◆ YOUR OBJECTIVE:
In the listing, locate the line containing "Where should I", then quote it and all following lines exactly. Omit pictures.
** RECORDS PROVIDED follows **
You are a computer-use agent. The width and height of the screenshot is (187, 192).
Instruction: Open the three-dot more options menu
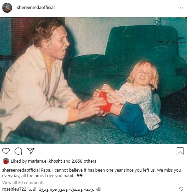tap(180, 8)
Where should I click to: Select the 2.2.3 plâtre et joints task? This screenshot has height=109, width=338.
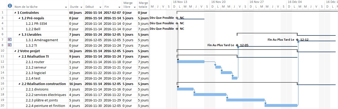(42, 100)
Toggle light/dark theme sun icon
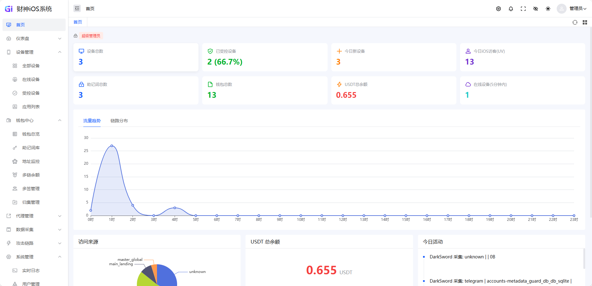The height and width of the screenshot is (286, 592). 548,9
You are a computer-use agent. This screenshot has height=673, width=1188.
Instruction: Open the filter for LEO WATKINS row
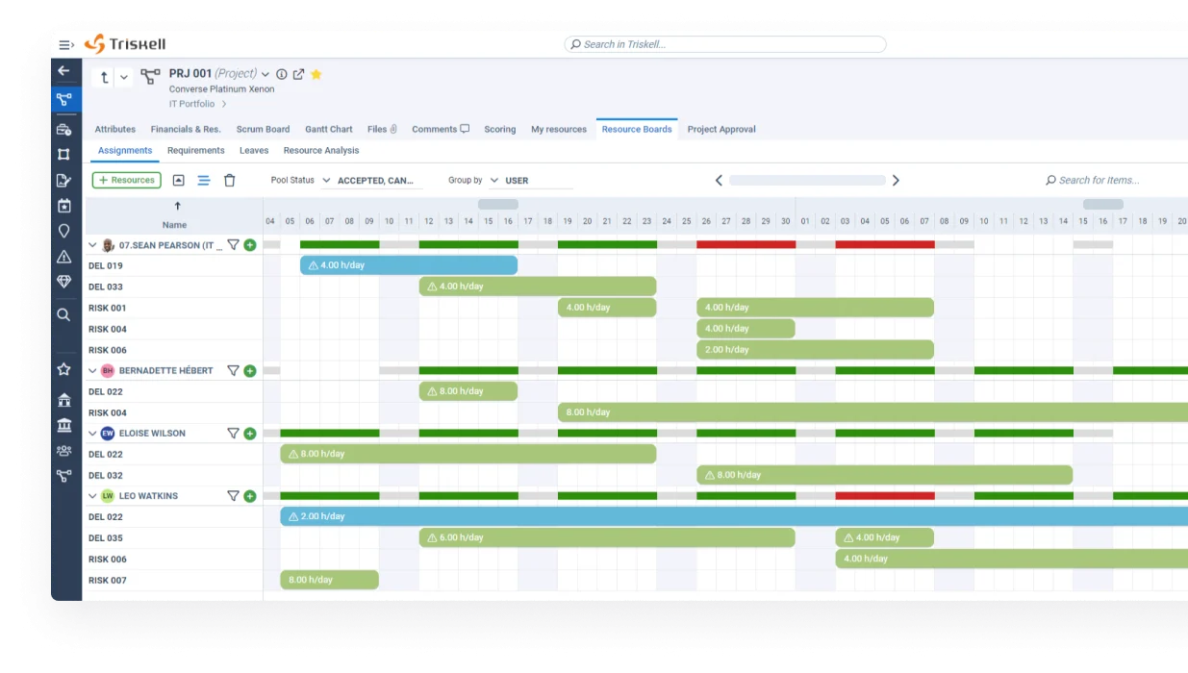[x=233, y=495]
** End of RECORDS PROVIDED **
◆ RESPONSE FOR THIS EXERCISE:
Where should I click to: Select the 2.2.3 plâtre et joints task? This screenshot has height=109, width=338.
(42, 100)
Toggle light/dark theme sun icon
The height and width of the screenshot is (286, 592). 548,9
You are a computer-use agent. This screenshot has height=673, width=1188.
Instruction: Open the filter for LEO WATKINS row
[x=233, y=495]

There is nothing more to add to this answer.